Brendan: 1000 points for "a pimp of zombies"
My daughter insists it's obviously a horde of zombies, duh, mom. But I agree with Natalie: plague of zombies seems most appropo.
I don't mind dead things that talk to me. As long as they aren't telling me to kill little children.
Yay! Beatrix Kiddo!!! She'd make mincemeat of those zombie hordes.Alfonso... Brendan IS a big hater!!! He especially hates flamingos.
And Monica... you said it girl, Jesus IS the original zombie. Jesus will eat your brains given the chance. And dude, don't let him bite you, whatever you do. Also, don't drop the soap while you're in the shower. Just sayin.

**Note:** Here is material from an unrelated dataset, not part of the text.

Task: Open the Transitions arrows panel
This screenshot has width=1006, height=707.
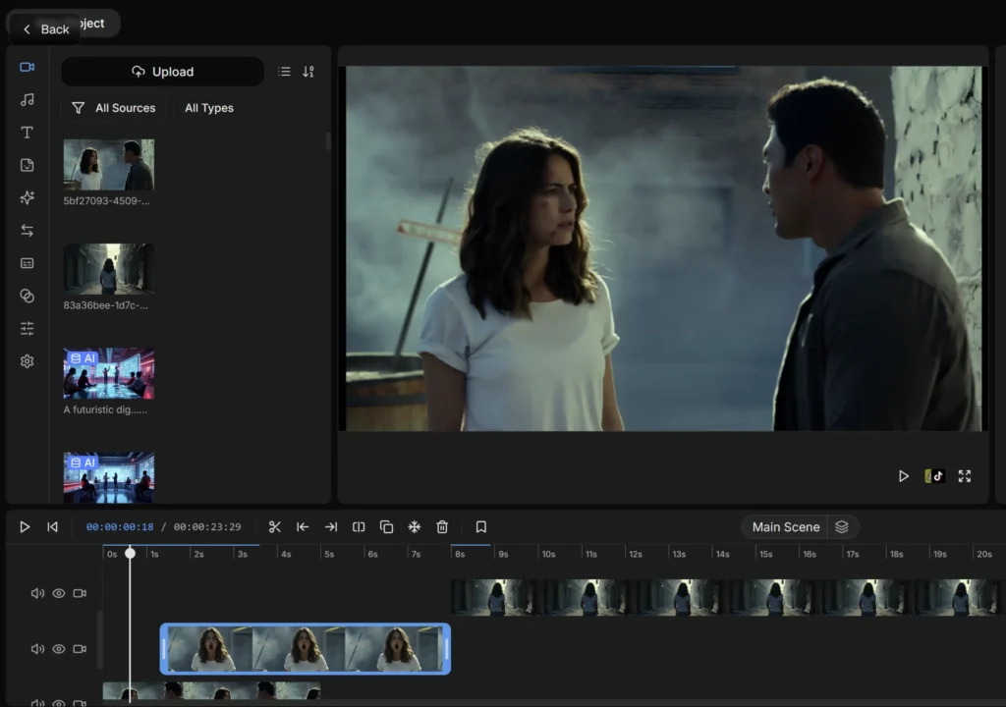Action: (x=28, y=231)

Cookie: OMG I know your terror!!! Sometimes I think to myself... is this salmon bat hanging on my wall enough to protect me in the event a zombie should crash though the very thin front window pane leading to the front porch? At other times I have been known to say, while wandering through graveyards at dusk... who has the keys? I always hope the answer is ME! (ie not Johnny). Also, I am fairly certain that all woods, in the dark, are filled with zombies. Luckily, when you are outside, you can always run.
Fast zombies are totally way scarier than slow ones. 28 Days Later scared the bloody hell out of me. I thought it was a great film though. And yeah, WWZ was written very realistically. It was one of the best things about it. So much detail. Very impressive.
So... I'm reading "World War Z" and I can't sleep at night when I'm done reading. The last time a book creeped me out this bad was reading "The Excorcist". This is the second night in a row I am awake and worried that Zombies will come crashing in through my back door, covered in sea weed. It has reminded me of how, growing up, I spent my entire childhood terrified of Zombies. The reason for this was that at the age of six I watched "Night of the Living Dead" with the older kids in the commune where we lived... but only HALF of it... so for the rest of my childhood there were Zombies roaming the woods, just waiting for night to come out and eat my brains.
I'm all grown up now, okay? And I've spent nights alone in the wilderness with only a tarp, a swiss army knife, and a hiking boot to defend myself from bears, lightning, and wolverines (okay, so there are no wolverines left in the Sierra's, but you get the point). Why on earth do Zombies still scare the living daylights out of me??